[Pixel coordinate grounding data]
◆ ◆ ◆ ◆

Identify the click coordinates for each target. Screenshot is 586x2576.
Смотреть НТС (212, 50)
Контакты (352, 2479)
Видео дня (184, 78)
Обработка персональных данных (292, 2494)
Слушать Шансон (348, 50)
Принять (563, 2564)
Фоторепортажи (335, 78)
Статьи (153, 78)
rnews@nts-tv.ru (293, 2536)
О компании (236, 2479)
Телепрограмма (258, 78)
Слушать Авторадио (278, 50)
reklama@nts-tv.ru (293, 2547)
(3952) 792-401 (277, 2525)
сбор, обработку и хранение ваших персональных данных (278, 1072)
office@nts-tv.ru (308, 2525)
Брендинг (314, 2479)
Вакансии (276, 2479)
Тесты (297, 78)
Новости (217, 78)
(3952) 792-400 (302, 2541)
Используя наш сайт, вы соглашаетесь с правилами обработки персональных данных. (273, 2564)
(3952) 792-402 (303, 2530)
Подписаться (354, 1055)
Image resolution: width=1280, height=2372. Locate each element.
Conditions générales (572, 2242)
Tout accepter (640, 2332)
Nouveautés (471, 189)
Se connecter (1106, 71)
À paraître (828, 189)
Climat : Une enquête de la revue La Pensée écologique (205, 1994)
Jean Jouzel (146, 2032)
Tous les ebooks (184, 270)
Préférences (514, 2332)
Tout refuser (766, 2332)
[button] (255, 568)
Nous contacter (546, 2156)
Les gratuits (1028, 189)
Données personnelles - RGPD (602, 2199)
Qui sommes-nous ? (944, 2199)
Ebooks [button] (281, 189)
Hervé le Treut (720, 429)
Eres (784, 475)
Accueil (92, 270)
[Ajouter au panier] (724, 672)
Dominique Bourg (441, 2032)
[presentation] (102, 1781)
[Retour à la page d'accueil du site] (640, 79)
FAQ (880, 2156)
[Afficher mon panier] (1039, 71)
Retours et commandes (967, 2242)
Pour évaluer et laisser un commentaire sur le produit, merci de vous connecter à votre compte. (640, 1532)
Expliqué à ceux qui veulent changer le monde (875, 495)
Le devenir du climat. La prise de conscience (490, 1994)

◆ ◆ ◆ ◆

◆ TASK ITEM: Please go through the data above and copy every line that has the word "each".

◆ WRITTEN ANSWER:
Identify the click coordinates for each target. Screenshot is 586x2576.
Image resolution: width=1280, height=2372. Locate each element.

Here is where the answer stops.